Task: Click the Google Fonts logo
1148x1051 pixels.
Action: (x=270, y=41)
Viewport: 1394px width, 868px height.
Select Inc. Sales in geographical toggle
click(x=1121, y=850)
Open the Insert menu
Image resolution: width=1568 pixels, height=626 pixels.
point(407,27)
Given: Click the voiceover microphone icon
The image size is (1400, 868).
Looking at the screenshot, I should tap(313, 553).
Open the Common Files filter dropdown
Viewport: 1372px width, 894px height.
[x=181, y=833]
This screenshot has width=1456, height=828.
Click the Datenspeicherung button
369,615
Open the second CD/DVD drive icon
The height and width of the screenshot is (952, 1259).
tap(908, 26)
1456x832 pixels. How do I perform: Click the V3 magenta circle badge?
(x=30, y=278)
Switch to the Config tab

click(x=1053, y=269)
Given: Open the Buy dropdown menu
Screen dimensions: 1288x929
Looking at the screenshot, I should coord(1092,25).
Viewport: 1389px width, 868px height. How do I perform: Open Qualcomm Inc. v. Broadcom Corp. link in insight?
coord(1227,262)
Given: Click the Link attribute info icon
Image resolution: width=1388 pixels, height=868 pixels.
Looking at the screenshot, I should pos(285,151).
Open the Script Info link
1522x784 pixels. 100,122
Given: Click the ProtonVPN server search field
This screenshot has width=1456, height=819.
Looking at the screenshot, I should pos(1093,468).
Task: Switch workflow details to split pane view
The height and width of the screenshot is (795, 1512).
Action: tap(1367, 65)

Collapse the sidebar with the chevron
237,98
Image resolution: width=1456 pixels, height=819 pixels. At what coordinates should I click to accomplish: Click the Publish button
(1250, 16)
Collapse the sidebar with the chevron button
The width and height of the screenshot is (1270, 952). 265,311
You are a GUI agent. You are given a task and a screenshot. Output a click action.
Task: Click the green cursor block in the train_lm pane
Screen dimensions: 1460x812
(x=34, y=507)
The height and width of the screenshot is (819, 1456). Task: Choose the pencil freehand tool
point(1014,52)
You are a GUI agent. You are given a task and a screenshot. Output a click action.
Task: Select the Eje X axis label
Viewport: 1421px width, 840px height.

__Required work__. Retype the lines above, keeping every character.

__Task solution__.
Task: Click the Google Fonts logo
1148x1051 pixels.
Action: (x=270, y=41)
Viewport: 1394px width, 868px height.
Select Inc. Sales in geographical toggle
click(x=1121, y=850)
Open the Insert menu
Image resolution: width=1568 pixels, height=626 pixels.
point(407,27)
Given: Click the voiceover microphone icon
The image size is (1400, 868).
Looking at the screenshot, I should tap(313, 553).
Open the Common Files filter dropdown
Viewport: 1372px width, 894px height.
[x=181, y=833]
This screenshot has width=1456, height=828.
Click the Datenspeicherung button
369,615
Open the second CD/DVD drive icon
The height and width of the screenshot is (952, 1259).
tap(908, 26)
1456x832 pixels. How do I perform: Click the V3 magenta circle badge?
(x=30, y=278)
Switch to the Config tab

click(x=1053, y=269)
Given: Open the Buy dropdown menu
Screen dimensions: 1288x929
Looking at the screenshot, I should coord(1092,25).
Viewport: 1389px width, 868px height. How do I perform: Open Qualcomm Inc. v. Broadcom Corp. link in insight?
coord(1227,262)
Given: Click the Link attribute info icon
Image resolution: width=1388 pixels, height=868 pixels.
Looking at the screenshot, I should pos(285,151).
Open the Script Info link
1522x784 pixels. 100,122
Given: Click the ProtonVPN server search field
This screenshot has width=1456, height=819.
Looking at the screenshot, I should pos(1093,468).
Task: Switch workflow details to split pane view
The height and width of the screenshot is (795, 1512).
Action: tap(1367, 65)

Collapse the sidebar with the chevron
237,98
Image resolution: width=1456 pixels, height=819 pixels. At what coordinates should I click to accomplish: Click the Publish button
(1250, 16)
Collapse the sidebar with the chevron button
The width and height of the screenshot is (1270, 952). 265,311
You are a GUI agent. You are given a task and a screenshot. Output a click action.
Task: Click the green cursor block in the train_lm pane
Screen dimensions: 1460x812
(x=34, y=507)
The height and width of the screenshot is (819, 1456). Task: Choose the pencil freehand tool
point(1014,52)
You are a GUI agent. You are given a task and a screenshot. Output a click action.
Task: Select the Eje X axis label
Viewport: 1421px width, 840px height.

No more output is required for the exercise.